History

France
- Name: Alcmène
- Ordered: 27 September 1772
- Builder: Toulon
- Laid down: May 1773
- Launched: 14 June 1774
- Captured: 20 October 1779 by the Royal Navy
- Fate: Sold 1784

General characteristics
- Class & type: Alcmène-class frigate
- Type: frigate
- Displacement: 966 tonneaux
- Tons burthen: 500 port tonneaux
- Length: 40.3 metres
- Beam: 10.4 metres
- Depth of hold: 4.8 metres
- Propulsion: Sails
- Armament: 26 × 12-pounder long guns

= French frigate Alcmène (1774) =

Alcmène was 26-gun frigate of the French Navy, designed by Doumet, lead ship of her class.
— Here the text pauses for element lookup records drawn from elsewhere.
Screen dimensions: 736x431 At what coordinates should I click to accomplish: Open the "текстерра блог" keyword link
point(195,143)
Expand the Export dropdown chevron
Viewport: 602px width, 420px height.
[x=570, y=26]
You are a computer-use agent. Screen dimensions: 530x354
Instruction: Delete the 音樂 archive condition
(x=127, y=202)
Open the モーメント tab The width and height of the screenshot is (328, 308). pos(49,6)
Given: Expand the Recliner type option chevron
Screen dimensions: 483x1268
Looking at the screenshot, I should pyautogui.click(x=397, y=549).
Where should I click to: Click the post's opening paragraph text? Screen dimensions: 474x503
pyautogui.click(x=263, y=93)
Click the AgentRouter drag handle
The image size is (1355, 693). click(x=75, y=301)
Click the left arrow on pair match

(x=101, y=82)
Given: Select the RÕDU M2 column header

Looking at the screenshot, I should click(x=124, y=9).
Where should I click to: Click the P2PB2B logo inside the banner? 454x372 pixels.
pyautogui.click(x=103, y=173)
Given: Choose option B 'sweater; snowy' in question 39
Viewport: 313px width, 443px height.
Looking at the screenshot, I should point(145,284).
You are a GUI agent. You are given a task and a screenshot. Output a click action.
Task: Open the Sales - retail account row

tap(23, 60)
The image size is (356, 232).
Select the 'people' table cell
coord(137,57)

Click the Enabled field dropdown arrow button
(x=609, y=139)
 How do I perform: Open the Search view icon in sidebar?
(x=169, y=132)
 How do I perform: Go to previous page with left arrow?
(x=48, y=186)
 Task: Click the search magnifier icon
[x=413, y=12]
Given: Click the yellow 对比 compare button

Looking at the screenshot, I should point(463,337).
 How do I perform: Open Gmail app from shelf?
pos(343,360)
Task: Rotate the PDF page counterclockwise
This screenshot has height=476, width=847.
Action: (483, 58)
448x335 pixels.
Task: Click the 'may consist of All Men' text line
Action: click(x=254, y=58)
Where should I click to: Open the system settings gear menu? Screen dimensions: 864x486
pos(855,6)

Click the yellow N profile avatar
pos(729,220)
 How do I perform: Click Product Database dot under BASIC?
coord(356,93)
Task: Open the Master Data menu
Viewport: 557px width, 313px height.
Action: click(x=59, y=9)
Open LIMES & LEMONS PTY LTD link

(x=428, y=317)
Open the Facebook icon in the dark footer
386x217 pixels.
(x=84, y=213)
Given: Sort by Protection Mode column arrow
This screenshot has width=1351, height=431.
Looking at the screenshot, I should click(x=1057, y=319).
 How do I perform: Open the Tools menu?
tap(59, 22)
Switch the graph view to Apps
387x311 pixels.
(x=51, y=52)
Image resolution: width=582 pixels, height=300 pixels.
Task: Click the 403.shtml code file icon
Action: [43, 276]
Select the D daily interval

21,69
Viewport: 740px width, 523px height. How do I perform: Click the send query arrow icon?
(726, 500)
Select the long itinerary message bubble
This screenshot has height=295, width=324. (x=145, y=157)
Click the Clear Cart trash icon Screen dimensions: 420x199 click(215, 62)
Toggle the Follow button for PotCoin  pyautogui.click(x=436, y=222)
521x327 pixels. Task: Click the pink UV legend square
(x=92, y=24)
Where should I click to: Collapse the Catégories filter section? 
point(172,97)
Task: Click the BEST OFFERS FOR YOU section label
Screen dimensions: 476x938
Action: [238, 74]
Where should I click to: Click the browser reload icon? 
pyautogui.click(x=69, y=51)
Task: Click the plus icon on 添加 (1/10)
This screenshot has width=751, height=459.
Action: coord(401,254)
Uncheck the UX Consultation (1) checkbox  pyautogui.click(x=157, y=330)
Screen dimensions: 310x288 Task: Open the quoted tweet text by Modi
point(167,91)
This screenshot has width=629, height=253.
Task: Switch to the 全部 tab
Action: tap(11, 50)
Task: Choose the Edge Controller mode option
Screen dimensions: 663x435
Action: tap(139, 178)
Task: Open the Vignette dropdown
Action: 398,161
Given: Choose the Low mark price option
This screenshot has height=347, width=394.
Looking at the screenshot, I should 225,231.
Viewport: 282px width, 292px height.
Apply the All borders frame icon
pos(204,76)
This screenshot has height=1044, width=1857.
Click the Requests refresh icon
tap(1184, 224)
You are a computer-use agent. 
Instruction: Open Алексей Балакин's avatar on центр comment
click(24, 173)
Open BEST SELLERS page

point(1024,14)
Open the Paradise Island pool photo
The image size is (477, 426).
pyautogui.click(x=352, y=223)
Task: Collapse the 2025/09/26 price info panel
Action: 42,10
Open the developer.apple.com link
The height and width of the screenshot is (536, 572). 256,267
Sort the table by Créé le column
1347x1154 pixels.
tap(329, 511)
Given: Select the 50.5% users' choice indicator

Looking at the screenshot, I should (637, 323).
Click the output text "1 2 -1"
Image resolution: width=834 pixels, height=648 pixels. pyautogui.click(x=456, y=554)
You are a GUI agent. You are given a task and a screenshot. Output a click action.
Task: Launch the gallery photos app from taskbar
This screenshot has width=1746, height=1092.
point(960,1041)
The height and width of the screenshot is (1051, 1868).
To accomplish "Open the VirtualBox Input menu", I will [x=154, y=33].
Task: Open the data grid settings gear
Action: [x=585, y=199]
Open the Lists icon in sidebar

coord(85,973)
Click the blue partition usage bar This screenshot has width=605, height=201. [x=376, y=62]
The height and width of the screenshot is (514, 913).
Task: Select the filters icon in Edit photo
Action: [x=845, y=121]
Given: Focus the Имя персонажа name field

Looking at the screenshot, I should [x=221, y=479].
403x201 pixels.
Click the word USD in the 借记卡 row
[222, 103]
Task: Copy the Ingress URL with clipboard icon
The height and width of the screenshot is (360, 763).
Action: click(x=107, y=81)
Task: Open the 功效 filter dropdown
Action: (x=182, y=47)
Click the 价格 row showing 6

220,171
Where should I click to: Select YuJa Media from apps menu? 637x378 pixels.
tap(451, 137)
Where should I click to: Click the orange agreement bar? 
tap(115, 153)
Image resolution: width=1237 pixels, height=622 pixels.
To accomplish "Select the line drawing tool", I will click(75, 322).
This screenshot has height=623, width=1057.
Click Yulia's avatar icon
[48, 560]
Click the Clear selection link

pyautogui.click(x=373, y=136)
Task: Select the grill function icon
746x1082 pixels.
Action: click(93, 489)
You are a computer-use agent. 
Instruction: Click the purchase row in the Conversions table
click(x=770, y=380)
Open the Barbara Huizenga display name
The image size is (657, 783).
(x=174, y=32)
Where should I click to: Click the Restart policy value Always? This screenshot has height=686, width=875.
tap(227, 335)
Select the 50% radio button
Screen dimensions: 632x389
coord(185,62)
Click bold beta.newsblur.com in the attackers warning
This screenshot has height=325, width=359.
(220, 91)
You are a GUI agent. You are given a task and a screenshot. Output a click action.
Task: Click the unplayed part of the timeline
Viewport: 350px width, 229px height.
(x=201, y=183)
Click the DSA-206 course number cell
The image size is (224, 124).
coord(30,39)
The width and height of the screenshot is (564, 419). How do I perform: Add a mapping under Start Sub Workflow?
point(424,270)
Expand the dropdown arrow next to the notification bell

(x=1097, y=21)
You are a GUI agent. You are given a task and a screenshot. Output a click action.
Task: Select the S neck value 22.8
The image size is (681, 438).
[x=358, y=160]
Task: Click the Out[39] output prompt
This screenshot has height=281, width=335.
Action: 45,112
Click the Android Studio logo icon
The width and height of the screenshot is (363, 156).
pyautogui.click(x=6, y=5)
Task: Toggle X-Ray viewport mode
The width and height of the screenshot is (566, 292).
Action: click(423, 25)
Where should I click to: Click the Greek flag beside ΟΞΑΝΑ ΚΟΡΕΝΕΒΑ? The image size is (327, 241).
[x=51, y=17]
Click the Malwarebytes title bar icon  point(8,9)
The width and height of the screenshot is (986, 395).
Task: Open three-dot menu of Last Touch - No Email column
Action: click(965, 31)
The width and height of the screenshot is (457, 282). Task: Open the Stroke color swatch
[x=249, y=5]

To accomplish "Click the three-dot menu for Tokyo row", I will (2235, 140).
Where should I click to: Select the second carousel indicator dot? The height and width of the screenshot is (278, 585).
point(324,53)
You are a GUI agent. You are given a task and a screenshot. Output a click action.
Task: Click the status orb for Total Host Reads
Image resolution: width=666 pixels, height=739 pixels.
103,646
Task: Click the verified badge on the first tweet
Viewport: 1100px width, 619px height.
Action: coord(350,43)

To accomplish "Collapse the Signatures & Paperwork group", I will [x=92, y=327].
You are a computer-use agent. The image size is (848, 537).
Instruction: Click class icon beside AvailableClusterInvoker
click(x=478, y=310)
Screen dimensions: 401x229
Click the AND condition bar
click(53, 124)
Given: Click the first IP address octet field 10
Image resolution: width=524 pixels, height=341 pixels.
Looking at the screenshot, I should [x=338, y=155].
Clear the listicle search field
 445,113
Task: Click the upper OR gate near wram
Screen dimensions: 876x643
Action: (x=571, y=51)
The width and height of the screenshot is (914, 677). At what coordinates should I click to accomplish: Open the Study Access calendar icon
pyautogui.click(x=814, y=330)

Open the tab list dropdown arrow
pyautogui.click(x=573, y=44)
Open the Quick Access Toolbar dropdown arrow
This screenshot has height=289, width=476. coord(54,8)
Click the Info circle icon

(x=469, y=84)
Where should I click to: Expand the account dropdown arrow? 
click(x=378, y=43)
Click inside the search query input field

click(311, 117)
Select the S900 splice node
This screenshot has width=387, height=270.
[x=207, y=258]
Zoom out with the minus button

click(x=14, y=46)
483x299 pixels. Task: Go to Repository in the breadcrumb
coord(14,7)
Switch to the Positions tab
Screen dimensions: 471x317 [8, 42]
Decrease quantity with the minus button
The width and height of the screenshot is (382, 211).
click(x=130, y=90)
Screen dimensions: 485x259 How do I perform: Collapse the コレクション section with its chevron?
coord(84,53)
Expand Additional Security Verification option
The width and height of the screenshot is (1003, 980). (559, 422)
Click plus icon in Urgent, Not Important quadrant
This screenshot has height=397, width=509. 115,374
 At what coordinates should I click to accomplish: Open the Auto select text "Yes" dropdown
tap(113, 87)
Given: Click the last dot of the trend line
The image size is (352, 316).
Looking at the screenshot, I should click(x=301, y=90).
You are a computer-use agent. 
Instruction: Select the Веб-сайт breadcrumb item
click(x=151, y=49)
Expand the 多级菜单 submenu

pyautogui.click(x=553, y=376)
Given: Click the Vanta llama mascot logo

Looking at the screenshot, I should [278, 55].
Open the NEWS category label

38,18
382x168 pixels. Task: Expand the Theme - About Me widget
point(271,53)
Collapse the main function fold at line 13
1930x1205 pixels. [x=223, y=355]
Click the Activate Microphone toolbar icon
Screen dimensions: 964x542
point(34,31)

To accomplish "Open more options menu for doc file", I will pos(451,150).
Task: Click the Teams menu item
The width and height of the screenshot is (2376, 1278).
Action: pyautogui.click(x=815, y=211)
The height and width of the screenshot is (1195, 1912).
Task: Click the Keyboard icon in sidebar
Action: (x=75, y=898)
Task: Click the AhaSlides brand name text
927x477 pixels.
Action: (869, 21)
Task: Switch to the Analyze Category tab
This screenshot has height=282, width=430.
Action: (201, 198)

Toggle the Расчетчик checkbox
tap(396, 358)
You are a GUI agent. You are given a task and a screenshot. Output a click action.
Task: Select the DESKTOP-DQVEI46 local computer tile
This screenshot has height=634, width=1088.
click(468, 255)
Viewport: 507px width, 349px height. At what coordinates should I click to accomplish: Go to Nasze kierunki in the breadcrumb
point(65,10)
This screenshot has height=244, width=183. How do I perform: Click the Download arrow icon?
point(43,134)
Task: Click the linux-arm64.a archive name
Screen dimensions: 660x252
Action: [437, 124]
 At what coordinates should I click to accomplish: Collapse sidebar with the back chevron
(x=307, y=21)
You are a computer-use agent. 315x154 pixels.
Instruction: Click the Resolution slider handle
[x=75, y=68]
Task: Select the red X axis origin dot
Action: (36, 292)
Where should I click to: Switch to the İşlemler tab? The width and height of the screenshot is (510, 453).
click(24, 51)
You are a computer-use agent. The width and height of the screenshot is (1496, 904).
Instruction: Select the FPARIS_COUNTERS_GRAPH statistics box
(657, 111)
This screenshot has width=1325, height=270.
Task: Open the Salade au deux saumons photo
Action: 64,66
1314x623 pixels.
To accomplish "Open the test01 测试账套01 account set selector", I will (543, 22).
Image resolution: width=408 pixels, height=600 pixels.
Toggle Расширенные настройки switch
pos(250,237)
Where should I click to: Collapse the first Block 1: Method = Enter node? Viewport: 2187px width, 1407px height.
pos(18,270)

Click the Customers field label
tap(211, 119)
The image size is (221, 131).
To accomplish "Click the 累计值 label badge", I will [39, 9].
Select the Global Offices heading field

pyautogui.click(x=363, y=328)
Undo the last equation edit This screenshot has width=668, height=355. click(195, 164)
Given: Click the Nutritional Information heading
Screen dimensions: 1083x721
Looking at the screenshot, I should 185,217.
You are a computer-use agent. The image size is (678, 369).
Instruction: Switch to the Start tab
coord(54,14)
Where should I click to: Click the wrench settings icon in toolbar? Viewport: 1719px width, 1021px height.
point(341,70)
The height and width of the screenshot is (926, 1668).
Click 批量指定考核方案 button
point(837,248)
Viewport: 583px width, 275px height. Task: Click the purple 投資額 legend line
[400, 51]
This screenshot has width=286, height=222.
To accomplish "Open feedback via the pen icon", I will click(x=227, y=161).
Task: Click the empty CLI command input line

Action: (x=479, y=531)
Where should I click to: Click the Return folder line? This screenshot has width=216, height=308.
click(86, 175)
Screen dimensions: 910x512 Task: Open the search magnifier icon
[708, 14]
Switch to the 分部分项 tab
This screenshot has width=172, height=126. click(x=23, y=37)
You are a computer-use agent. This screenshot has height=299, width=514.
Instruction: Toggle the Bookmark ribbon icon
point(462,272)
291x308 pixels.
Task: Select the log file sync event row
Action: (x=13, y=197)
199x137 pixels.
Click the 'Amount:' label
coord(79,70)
She notably took part in the War of American Independence.

== Career ==
In 1775, Alcmène cruised in the Caribbean with the 18-gun corvette Flèche. In 1776, she was under Suffren.

In 1778, she was part of the French expeditionary forces to America, under Bonneval, and blockaded Rhodes Island. In August, she destroyed a British corvette and two galley, along with Aimable.

On 16 August 1779, Alcmène was sent to escort a convoy, along with the 64-gun Protecteur and the 50-gun Fier. A storm scattered the escort and damaged Alcmène, which had to throw most of her guns overboard to stay afloat. On 20 October 1779, as Alcmène was nearing Martinique, she encountered HMS Proserpine which captured her.

== Fate ==
The British took Alcmène in service as HMS Alcmene. She was sold in 1784.